[Beowulf] Open source prime number application
Peter St. John
peter.st.john at gmail.com
Thu Aug 16 13:10:47 PDT 2007
I thought about this some. I don't have a cluster, but I can program in C;
you have a cluster, but don't want to program too much. It's possible we can
help each other.
A toy application I thought of is finding numbers that can written as a sum
of two cubes in two different ways (there's a famous story about Ramanujan
recognizing the four-digit number of a taxicab as "the smallest number than
can be expressed as a sum of two cubes in two distinct ways").
So I had this plan. I went to wiki and got the source of an MPI "hello
world" application, http://en.wikipedia.org/wiki/Message_Passing_Interface
Then I wrote a C program to take a range of numbers, say 1000 to 1999, and
find the numbers in that interval that have the taxicab quality (it turns
out that's what such numbers are called now!).
Since I don't have the MPI library or a cluster I can't test the integrated
thing, so at the moment all I have is the wiki example (which just fills a
buffer with "I am node #<whatever>" for later reporting), which presumably
is an OK example of MPI, and my own code (which just does arithmetic) which
I tested myself. So if you wanted, you could try and integrate these, and
see if you can find bigger reults by compiling for 64 bit arithmetic.
My program wastes a huge amount of redundant calculation; it's only virtue
is to split the memory required among nodes. So it computes x^3 + y^3 for
silly huge ranges of x and y, at each node, but only stores results for
comparisons in limited ranges which can be split up among nodes.
I was disappointed at first because I only got 1729 (which was Ramanujan's
number, the smallest), and 4,104:
Deubg: i = 0
01729 = 12^3 + 1^3,
01729 = 10^3 + 9^3
04104 = 16^3 + 2^3,
04104 = 15^3 + 9^3
Deubg: i = 1000
DEBUG: i = 1588 is too big.

━━━━━━━━━━━━━━━━━━━━

§ **Set exercise 1**
Rewrite the paragraph of the post that begins "My program wastes a huge amount" as a short bulleted list that keeps its main facts.
§ **Set exercise 2**
Answer these questions from the post, one line per answer:
(a) What range is given as an example input for the C program?
(b) Where did the writer get the source of the MPI "hello world" application?
(c) What compilation change is suggested for finding bigger results?
§ **Set exercise 3**
Please list every sum of two cubes that appears in the program output shown at the end of the post.
The material after this point is separate from the post and has no connection to it.

§ **Available data**
━━━━━━━━━━━━━━━━━━━━

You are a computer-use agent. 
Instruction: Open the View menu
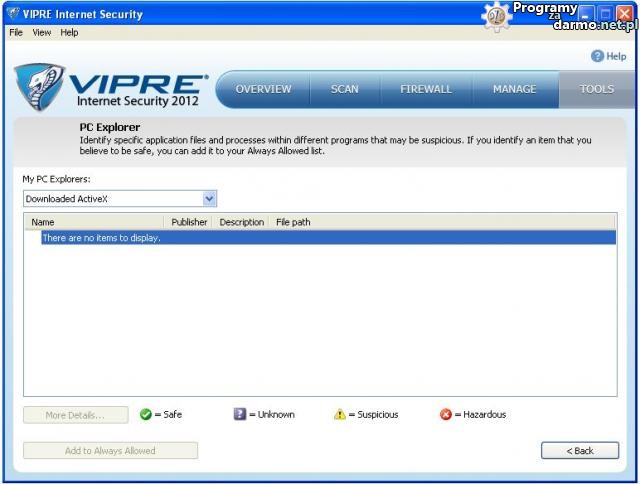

━━━━━━━━━━━━━━━━━━━━

§ **Exercise output 1**
- The program does a large amount of redundant calculation.
- Its only advantage is that it splits the required memory among nodes.
- Each node computes x^3 + y^3 for very large ranges of x and y.
- Each node stores results for comparison only within limited ranges, which can be divided among the nodes.

§ **Exercise output 2**
(a) 1000 to 1999.
(b) From wiki, at the Message Passing Interface page (http://en.wikipedia.org/wiki/Message_Passing_Interface).
(c) Compiling for 64 bit arithmetic.

§ **Exercise output 3**
- 12^3 + 1^3
- 10^3 + 9^3
- 16^3 + 2^3
- 15^3 + 9^3